Other items that are worthy of reflecting upon from the year in education in 2013, in no particular order:
  • Accommodation, again: This one will not so easily leave the sphere of coverage or importance. While many of the easier (and by no means are any of these decisions easy) decisions when it comes to school accommodation have already been made, it was another year of headline-grabbing decisions. Be it in Kingston (pending any reviews there) or Toronto (delay delay delay) or London, school boards are still facing important and tough decisions on what sort of spaces students should be learning in as we enter 2014. With virtually no money provincially to support projects (outside of FDK, but more on that below), school boards have to be smarter about these decisions. Do they make decisions that benefit the greatest number of students? Or do they make decisions that benefit the most vocal constituency? Those are often different decisions.
  • Stagnant results: I have pondered this over the years in this space, but more are now questioning why / whether Ontario's students have peaked when it comes to the large-scale standardized assessments such as the EQAO testing at Grades 3, 6, 9 and 10. Witness the panic this fall when the much-lauded PISA results showed Canadians (including Ontario, but interestingly, not Quebec) had been languishing in math results in these international sample-based assessments. The far-too-easy answer? We've poured a lot more money into literacy skills than numeracy. This is the result.
  • FDK's final two years of implementation: This year had the first lauded and criticized study on the early success (or lack thereof) of the program. Of course, the province's ongoing deficit and debt leads to this program constantly being targeted for cuts. What I didn't see a lot of in media coverage this year? Parents whose kids are in the program or were in the program dissatisfied with the results or still insisting on calling it babysitting.
  • Toronto, Toronto, Toronto: A few reminders throughout this calendar year that Toronto still pretty much makes its own rules when it comes to its school system. Particularly at the public school board, where money for capital was questioned, the province threatened (again!) to withhold money and then later backtracked and where it was found that like many other boards, they'd found a way to skirt wage-freeze regulations being applied to the broader public sector. The board remains the one with the largest inventory of vacant space and the greatest need for school renewal and potential consolidation.

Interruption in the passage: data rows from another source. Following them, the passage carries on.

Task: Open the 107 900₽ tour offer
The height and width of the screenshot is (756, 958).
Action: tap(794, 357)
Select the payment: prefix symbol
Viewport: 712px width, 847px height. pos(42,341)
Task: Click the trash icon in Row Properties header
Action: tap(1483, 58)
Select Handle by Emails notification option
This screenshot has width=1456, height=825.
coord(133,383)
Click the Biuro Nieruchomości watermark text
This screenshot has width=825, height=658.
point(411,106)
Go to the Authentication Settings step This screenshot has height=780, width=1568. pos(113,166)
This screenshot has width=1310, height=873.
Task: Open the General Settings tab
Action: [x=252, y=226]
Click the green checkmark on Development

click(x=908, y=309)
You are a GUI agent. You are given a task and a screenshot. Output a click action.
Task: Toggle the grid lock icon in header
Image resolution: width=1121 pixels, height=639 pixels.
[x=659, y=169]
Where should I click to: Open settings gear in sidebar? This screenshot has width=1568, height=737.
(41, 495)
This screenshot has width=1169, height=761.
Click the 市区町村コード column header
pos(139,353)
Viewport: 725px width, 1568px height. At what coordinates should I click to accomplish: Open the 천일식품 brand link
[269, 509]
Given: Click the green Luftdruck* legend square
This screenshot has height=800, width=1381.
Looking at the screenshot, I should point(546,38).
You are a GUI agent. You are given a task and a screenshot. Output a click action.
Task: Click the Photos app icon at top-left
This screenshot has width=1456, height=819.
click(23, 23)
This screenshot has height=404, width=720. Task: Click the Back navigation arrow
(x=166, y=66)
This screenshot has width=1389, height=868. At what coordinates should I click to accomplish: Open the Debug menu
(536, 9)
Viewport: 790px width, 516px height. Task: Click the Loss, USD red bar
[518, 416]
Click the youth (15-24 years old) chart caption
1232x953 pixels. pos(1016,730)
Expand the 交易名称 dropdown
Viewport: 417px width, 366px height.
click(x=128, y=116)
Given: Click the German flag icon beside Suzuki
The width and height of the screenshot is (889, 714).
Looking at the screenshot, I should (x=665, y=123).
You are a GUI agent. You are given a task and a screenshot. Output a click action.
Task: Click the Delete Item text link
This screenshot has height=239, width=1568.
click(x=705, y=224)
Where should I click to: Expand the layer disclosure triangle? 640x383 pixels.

  • New minister: After the brief term of Laurel Broten (since resigned from politics altogether) we had a new minister with the new premier in Liz Sandals. Politically experienced in education, Sandals has made a few missteps on accountability measures (once admitting she hadn't read a briefing, only taking the summary from her staff members). By and large, she's helped Premier Wynne with bandaging relationships and she and her parliamentary assistant will shepherd the next generation of bargaining in the sector through the legislature.
Predictions for 2014?
I think bargaining will again be at the forefront as Bill 122 sees its day at third reading and royal assent. If it's passed, it will guide how the next round of contracts within the sector is settled. Look for the unions to try and catch up for two years of less-than-ideal wage and benefit provisions. Look for the government to continue its austerity push-- regardless of which party politically sits on the other side of the table.
The real question is whether it leads to a repeat of 2012-13 or whether it provides a more fulsome solution.